19-letni kierowca opla stracił panowanie nad swoim autem, chcąc uniknąć zderzenia z wybiegającą z lasu sarną. Jechał z 2 pasażerami. Samochód stoczył się ze skarpy. Na szczęście nikt w zdarzeniu nie ucierpiał. To kolejne zdarzenie z udziałem dzikich zwierząt, do jakiego doszło w naszym regionie. Policjanci apelują do kierowców o zachowanie szczególnej ostrożności w okolicy lasów.

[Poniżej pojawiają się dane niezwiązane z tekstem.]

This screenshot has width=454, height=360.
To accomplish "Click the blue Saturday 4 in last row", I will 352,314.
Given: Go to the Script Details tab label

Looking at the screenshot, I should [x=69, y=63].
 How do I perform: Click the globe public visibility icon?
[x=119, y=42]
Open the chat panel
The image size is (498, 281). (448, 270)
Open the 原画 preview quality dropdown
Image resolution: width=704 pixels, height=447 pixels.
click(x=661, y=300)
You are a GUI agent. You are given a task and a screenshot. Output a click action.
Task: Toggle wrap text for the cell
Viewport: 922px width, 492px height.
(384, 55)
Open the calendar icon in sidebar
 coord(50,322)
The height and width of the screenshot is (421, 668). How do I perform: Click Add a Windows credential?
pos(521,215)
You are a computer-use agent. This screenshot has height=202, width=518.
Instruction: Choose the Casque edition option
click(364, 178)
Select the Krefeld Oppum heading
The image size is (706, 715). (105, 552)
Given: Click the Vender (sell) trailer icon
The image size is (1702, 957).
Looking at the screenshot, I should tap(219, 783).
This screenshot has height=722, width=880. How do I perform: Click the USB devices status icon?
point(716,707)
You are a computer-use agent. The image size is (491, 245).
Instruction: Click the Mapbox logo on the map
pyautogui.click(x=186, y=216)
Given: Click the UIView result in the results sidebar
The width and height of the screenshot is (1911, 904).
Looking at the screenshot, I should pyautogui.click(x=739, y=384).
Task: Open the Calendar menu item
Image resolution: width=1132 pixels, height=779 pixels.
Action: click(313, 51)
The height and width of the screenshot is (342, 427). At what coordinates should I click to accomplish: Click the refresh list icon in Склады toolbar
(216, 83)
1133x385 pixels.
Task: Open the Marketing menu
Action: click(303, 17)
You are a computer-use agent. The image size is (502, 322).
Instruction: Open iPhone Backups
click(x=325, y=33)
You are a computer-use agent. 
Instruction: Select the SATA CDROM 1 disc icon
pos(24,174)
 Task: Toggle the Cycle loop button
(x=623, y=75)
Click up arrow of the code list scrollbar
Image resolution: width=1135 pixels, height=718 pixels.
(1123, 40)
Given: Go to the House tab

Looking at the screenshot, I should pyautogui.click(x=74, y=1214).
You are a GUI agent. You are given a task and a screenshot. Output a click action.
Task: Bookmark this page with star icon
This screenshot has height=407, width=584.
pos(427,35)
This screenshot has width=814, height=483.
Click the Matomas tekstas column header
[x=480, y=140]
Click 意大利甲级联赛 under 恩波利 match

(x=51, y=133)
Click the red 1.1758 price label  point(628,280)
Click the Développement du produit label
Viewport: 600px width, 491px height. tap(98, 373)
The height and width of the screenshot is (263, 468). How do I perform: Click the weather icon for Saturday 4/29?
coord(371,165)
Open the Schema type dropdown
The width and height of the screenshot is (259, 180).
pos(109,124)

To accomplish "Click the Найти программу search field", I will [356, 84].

– Do zdarzenia doszło na trasie Stare Juchy – Kaltki – mówi st. sierż. Agata Kulikowska, oficer prasowy Komendy Powiatowej Policji w Ełku. – Jak ustalili policjanci, kierowca opla stracił panowanie nad swoim samochodem po tym, jak przed auto wybiegła mu sarna. Na szczęście ani 19-letniemu kierowcy, ani pasażerom nic się nie stało.
Policjanci apelują do wszystkich użytkowników dróg o zachowanie ostrożności i zwiększoną czujność, zwłaszcza przy przejeżdżaniu w pobliżu kompleksów leśnych.
– Kierowca w takich miejscach musi być zawsze przygotowany na ewentualne wtargnięcie dzikiego zwierzęcia – mówi oficer prasowy ełckiej KPP. – Powinien przede wszystkim zachować odpowiednią prędkość. Apelujemy aby zwracać uwagę na znak „Dzikie zwierzęta”. Ostrzega on kierowcę, że ryzyko wbiegnięcia dzikiej zwierzyny na drogę jest większe niż w innych miejscach. Pamiętajmy jednak, że znaki drogowe czy płoty ochronne przy drogach spełniają swoją rolę tylko wtedy, gdy ludzie są czujni i kierują się rozsądkiem.